* Problems and tasks
(a) Repeat the passage on generic and individual models word for word, beginning at the words "FIG. 5 is a" and stopping after "the sample 510.".
(b) Go on with the passage on generic and individual models, picking up after its last sentence.

* Source
►

FIG. 4 is a schematic diagram of a user interface 400 according to some embodiments of the present disclosure. The user interface 400 presents an area 410 containing a plurality of first selection controls and an area 420 containing a second selection control. At least one target generic model may be determined in response to a predetermined operation, which is associated with the first selection control and received in the area 410 of the user interface 400, and at least one intermediate feature associated with the target generic model may be determined in response to a predetermined operation, which is associated with the second selection control and received in the area 420.

In some embodiments, upon acquisition of the generic feature and at least one intermediate feature generated by the target generic model, a fusion feature of the target generic model may also be generated based on the generic feature and the at least one intermediate feature.

FIG. 5 is a schematic diagram of a process 500 for generating a fusion feature according to some embodiments of the present disclosure. For an acquired sample 510, a generic feature 520 and a plurality of intermediate features 530, associated with the sample 510, are generated by the pre-trained target generic model 340. The generic feature 520 and the plurality of intermediate features 530 may be subjected to feature fusion 540 to obtain a fusion feature associated with the sample 510.

Compared with the solution of “single feature+linear classification” only using the generic feature, the solution of “multi-feature+feature fusion+linear classification” using the fusion feature obtained by performing feature fusion on the generic feature and the intermediate feature helps to improve the accuracy of the feature acquired by the individual model, which in turn improves the accuracy of processing by the individual model.

Referring back to FIG. 2, at block 230, an individual model for processing the object of the target category is trained at least based on the at least one generic feature and annotation information of the sample of the object of the target category.

The annotation information is a true value of the processing result indicated by the downstream task, i.e., an expected value of the processing result generated by the individual model 120 and associated with the sample. The annotation information of the sample may be acquired while the sample is acquired.

In some embodiments, in the case where at least one generic feature generated by at least one generic model and associated with the sample is acquired only, the processing result obtained by processing the generic feature by the individual model is acquired, and the difference between the processing result and the annotation information is determined.

◄

* Listed entries

►

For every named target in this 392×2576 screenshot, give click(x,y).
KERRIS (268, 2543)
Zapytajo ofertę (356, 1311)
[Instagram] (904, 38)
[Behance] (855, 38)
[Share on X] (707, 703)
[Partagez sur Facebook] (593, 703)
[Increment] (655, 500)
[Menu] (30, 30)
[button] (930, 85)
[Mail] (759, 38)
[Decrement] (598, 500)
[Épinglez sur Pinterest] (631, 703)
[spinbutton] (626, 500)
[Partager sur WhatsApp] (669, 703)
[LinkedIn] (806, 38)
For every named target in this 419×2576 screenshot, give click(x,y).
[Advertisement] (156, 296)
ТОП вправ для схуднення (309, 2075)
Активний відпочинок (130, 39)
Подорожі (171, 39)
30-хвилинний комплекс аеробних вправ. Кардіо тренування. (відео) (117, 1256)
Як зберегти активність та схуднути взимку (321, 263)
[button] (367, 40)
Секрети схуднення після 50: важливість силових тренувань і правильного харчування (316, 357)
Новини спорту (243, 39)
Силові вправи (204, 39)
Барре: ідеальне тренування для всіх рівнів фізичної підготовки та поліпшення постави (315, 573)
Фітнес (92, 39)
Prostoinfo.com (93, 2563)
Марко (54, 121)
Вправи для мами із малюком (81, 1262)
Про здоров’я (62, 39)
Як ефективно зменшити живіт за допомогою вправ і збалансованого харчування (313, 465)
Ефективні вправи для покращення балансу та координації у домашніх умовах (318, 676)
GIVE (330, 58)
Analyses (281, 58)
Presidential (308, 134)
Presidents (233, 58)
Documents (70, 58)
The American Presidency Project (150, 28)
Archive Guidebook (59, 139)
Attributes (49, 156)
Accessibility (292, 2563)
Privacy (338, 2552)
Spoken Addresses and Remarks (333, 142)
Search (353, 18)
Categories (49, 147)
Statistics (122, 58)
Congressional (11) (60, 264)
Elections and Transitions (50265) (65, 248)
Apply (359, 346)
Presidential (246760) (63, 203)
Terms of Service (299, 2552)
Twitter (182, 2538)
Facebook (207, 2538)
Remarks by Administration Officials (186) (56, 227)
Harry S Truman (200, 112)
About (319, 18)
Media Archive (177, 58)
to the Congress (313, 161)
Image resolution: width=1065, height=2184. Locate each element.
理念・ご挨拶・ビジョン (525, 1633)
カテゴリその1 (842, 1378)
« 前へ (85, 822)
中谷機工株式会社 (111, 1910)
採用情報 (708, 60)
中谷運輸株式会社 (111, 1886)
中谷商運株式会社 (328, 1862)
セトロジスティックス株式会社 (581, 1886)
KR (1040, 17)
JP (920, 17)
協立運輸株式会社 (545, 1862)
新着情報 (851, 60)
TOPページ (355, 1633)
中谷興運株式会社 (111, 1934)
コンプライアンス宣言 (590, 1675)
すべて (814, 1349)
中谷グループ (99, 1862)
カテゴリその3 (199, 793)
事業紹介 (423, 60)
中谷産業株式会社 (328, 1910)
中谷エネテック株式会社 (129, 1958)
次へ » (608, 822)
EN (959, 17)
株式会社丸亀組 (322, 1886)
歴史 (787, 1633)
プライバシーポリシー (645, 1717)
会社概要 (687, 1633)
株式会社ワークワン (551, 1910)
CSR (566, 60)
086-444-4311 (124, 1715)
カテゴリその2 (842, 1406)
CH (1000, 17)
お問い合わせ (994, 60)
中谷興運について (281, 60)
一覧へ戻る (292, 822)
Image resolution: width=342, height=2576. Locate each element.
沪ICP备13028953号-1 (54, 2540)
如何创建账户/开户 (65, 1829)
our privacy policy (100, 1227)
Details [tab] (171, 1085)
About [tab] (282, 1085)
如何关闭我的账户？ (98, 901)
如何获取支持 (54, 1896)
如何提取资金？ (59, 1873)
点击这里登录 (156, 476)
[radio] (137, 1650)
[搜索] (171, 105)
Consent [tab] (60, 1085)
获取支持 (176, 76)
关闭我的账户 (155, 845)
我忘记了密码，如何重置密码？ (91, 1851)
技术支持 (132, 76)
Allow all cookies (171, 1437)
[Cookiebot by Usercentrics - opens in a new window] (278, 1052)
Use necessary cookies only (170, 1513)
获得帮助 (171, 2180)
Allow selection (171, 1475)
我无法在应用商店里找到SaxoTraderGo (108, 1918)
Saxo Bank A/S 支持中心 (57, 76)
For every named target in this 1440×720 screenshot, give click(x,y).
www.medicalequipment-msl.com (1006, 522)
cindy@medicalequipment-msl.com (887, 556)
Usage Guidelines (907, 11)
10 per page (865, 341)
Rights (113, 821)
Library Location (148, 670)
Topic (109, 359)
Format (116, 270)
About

◄

* Answers given
(a)
FIG. 5 is a schematic diagram of a process 500 for generating a fusion feature according to some embodiments of the present disclosure. For an acquired sample 510, a generic feature 520 and a plurality of intermediate features 530, associated with the sample 510, are generated by the pre-trained target generic model 340. The generic feature 520 and the plurality of intermediate features 530 may be subjected to feature fusion 540 to obtain a fusion feature associated with the sample 510.

(b)
In some embodiments, in the case where a fusion feature generated based on the generic feature and at least one intermediate feature is acquired, the individual model may be trained based on the fusion feature and the annotation information. Specifically, the processing result obtained by processing the fusion feature by the individual model is acquired, and the difference between the processing result and the annotation information is determined.

Further, the parameter value of the individual model may be adjusted based on the difference between the processing result and the annotation information, and the goal of training of the individual model is to at least make the difference less than a threshold. It should be noted that it is unnecessary to update the parameters of the pre-trained generic model at this time, and only the parameter value of the individual model is updated.

In some embodiments, the parameter value of the individual model may be updated using a loss function, and the loss function may be a distance loss function or a probability loss function. The distance loss function may include, for example, an L1 loss function, an L2 loss function, a Smooth L1 loss function, a Huber loss function, etc., and the probability loss function may include, for example, a KL divergence function, a cross-entropy loss function, a softmax loss function, etc., which are not limited in the embodiments of the present disclosure in this respect.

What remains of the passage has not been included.